The ripple effect of excess stock

Posted by Cameron Swan, Published by Retail World July issue Company News
22 7 2016

For any business there is a fine balance between survival and success in the first 5 years of existence. The cost of holding, storing and managing inventory is difficult to overlook or ignore especially if some of the inventory doesn’t perform as well as anticipated. Write-downs, write-offs, non-liquid capital, storage costs and Inventory services costs can and will be an issue for any business at some point.

For any business there is a fine balance between survival and success in the first 5 years of existence. 

The cost of holding, storing and managing inventory is difficult to overlook or ignore especially if some of the inventory doesn’t perform as well as anticipated. Write-downs, write-offs, non-liquid capital, storage costs and Inventory services costs can and will be an issue for any business at some point.

While inventory costs are different for every business type and model, the purchase of inventory and its subsequent handling are one of the biggest expenditures a small business makes. Carrying inventory has a ripple effect on almost every aspect of a business. Businesses can choose liquidation to eliminate the inventory costs but this comes at a significant loss for the business.

“The good news is that when a write-down happens when stock has not sold and its market price has fallen below what it was purchased for, it doesn’t mean that the item itself is worthless; it is no longer valued at its original purchased price.

“Thankfully Corporate Trade offers a number of ways to recover the lost value. As a corporate trade business we offer our clients the opportunity to eliminate their ongoing costs and in many cases recover up to 3 times the liquidation value of the excess stock” commented Cameron Swan, Managing Director at Active International Australia.

Restoring value to excess stock

As an answer to the excess stock solution, Corporate Trade allows businesses to use their unwanted stock to part fund future marketing activity or business costs, releasing the capital or realising extra value from the asset.

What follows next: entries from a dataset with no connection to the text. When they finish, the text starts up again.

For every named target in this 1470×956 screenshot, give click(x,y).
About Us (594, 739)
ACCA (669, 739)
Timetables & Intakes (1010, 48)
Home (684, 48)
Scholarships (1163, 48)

Businesses are able to:

  • Increase budgets – excess, slow moving or short dated stock is issued to help offset existing procurement budgets, in particular media plans.
  • Maximise the return – receive a higher than current market value for your excess stock.
  • Expand distribution – help find new clearance distribution channels, whether international or local, for the excess stock.

Local remarketing

A large FMCG client had stock parcel and they needed a solution to minimised the loss to the business and an alternate distribution channel to restore value.

Active was able to purchase the stock and issue the client with Trade Credit and manage to reach the wholesale value. The excess stock was sold through Active’s local remarketing network while keeping in line with the client’s remarketing restrictions.

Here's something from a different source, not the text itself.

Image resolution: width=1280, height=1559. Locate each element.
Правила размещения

This solution delivered the strong results helping the client to avoid taking a loss for the excess stock and reach their target price.

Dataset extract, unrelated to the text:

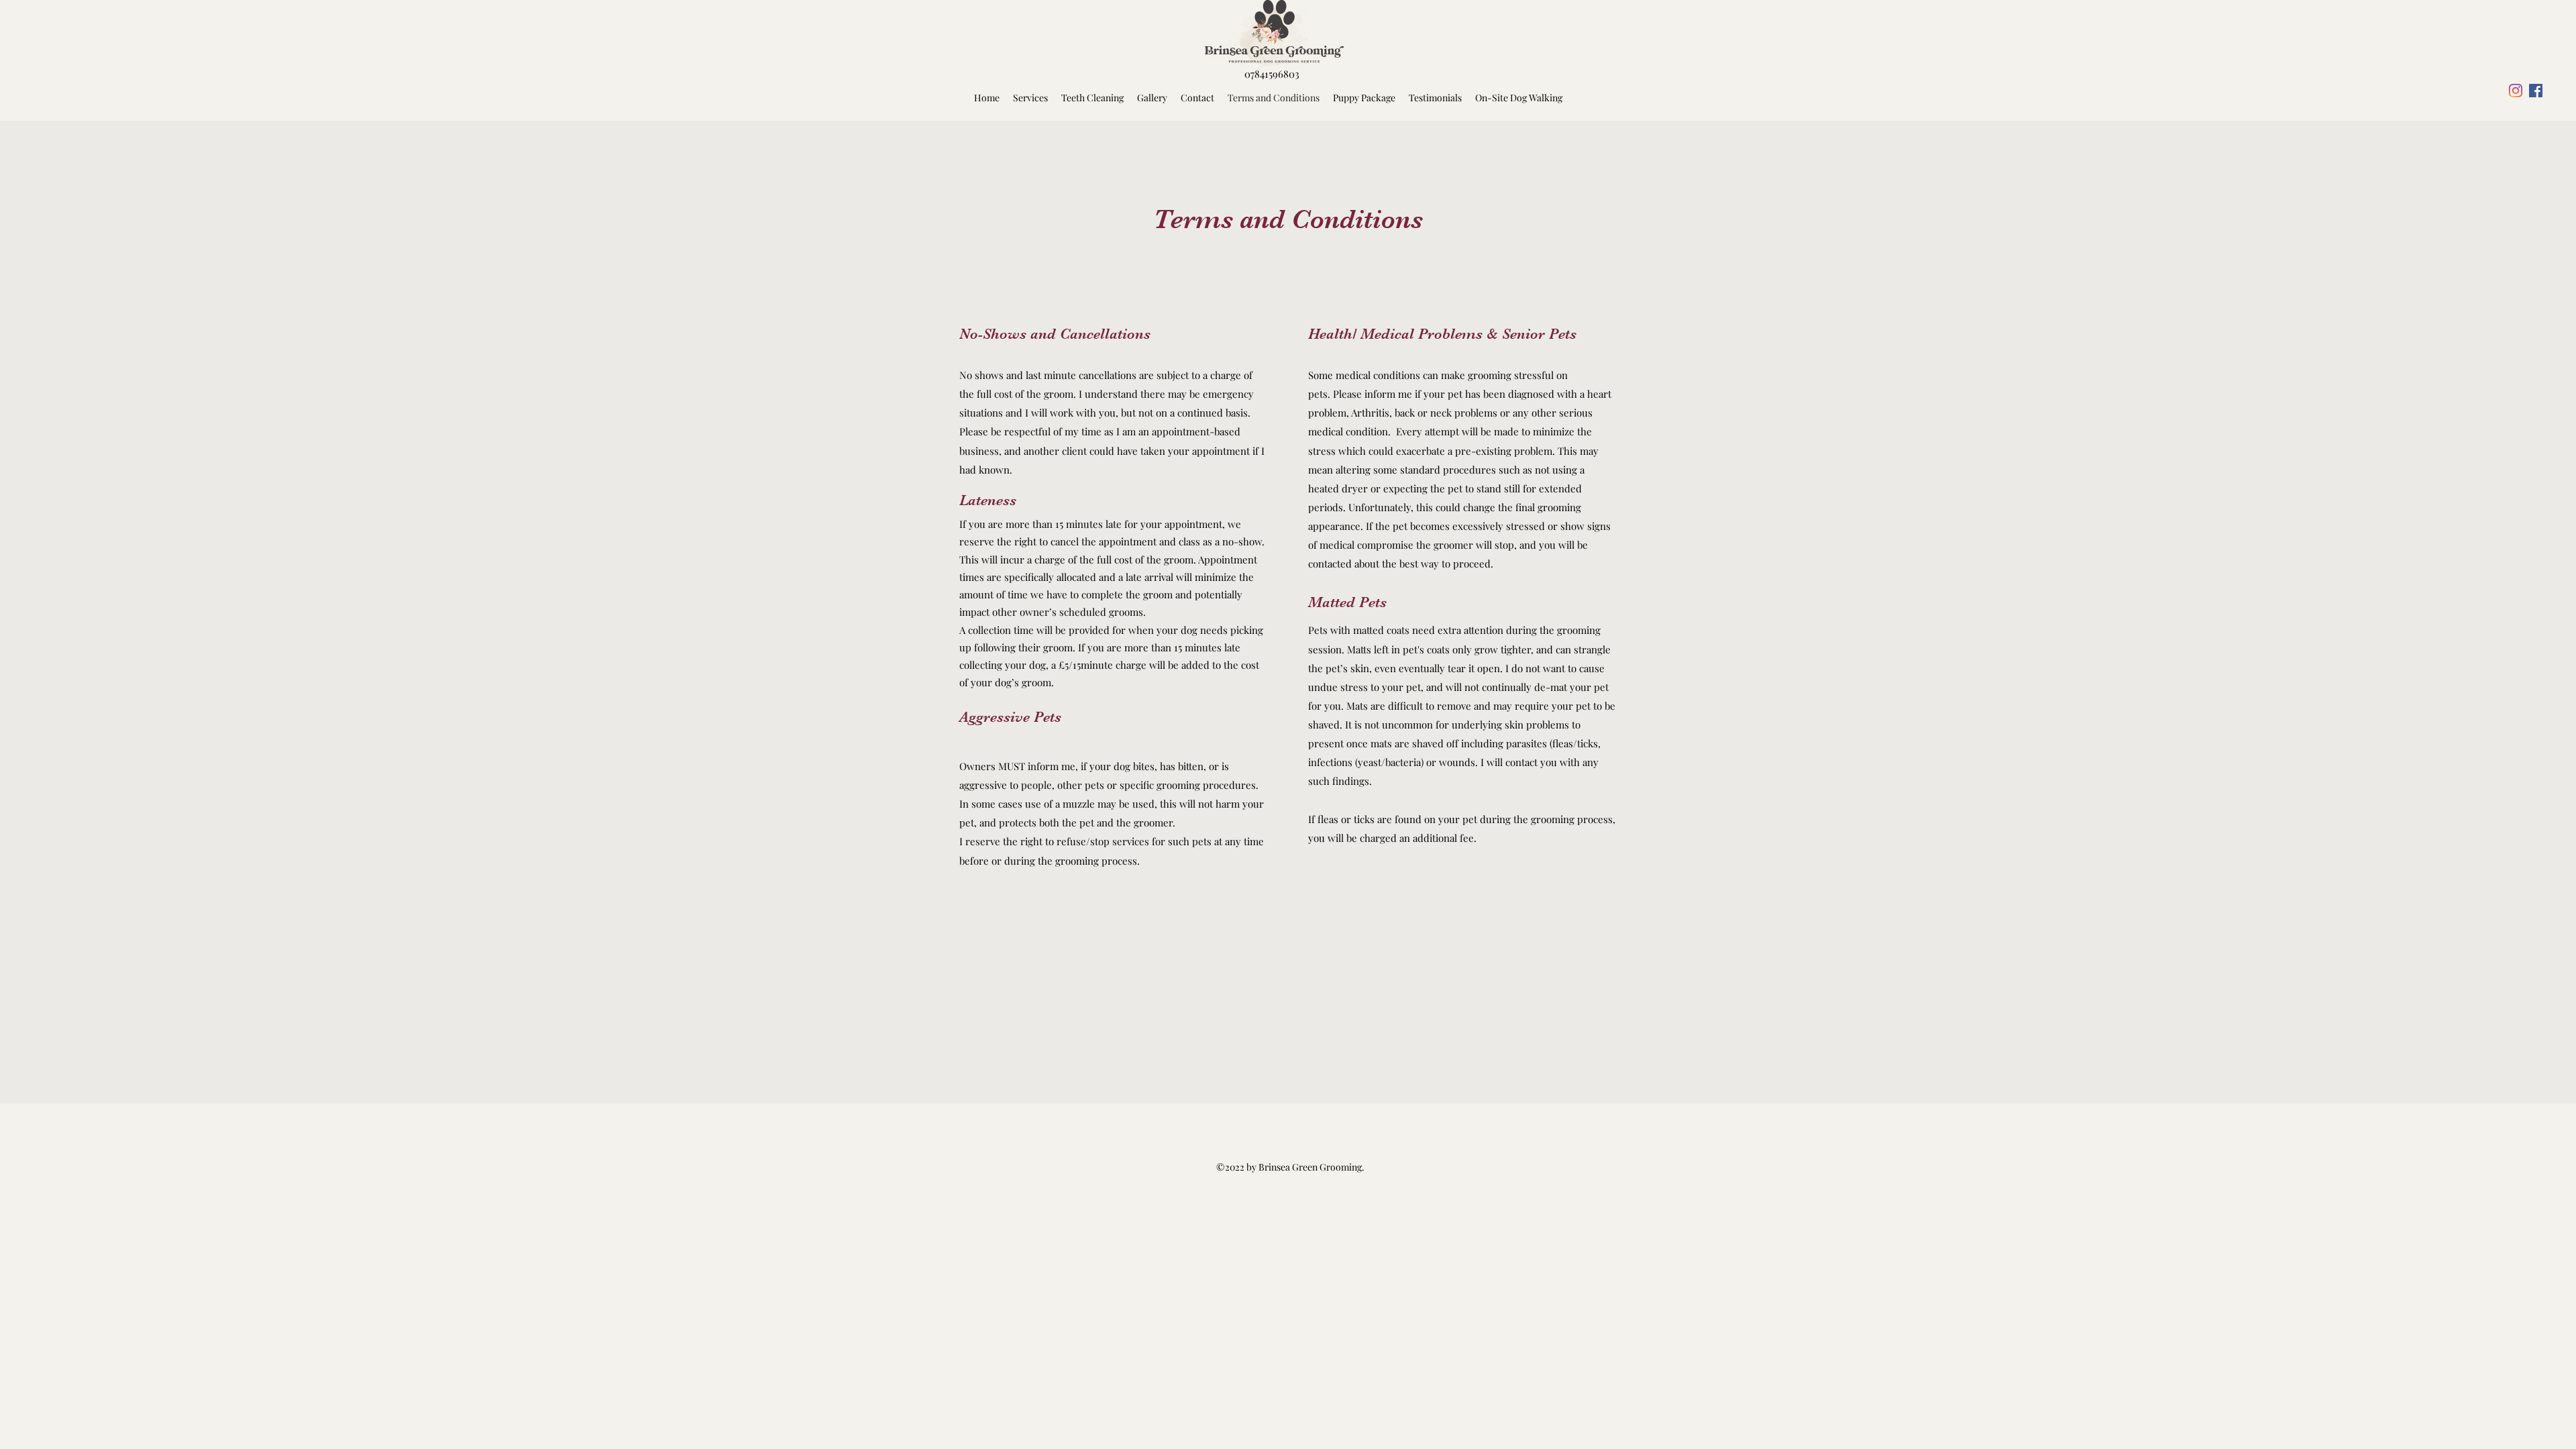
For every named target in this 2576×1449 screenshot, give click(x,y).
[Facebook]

“We identified with the client areas of their procurement spend to utilise their Trade Credit which best fitted with their business requirements. They were also able to use their Trade Credit to invest in advertising media, generating additional value back to the business. In essence, the client utilised their excess stock to part-fund their marketing and media budget and increased their brand awareness and ROI” Mr Swan commented.

Global remarketing

“With a global footprint across 16 countries, we are able to offer remarketing opportunities within Australia and overseas. Our strong portfolio of partners and remarketing channels makes our offering second to none.

Recently a large pharmaceutical company was faced with a large excess inventory of vitamins they needed clearing. The challenge was the number of restrictions which were in place such as restricting the product from being be sold within Australia to avoid cannibalising current market in stores. We were able to offer remarketing opportunities for the excess stock to be sold in China providing the client with the full target value of their product. The stock was shipped straight from their warehouse to the end buyer in China freeing up space in their warehouse to make way for the new vitamins. The problem was solved in one single transaction delivering the client a real result to their challenge” Mr Swan explained.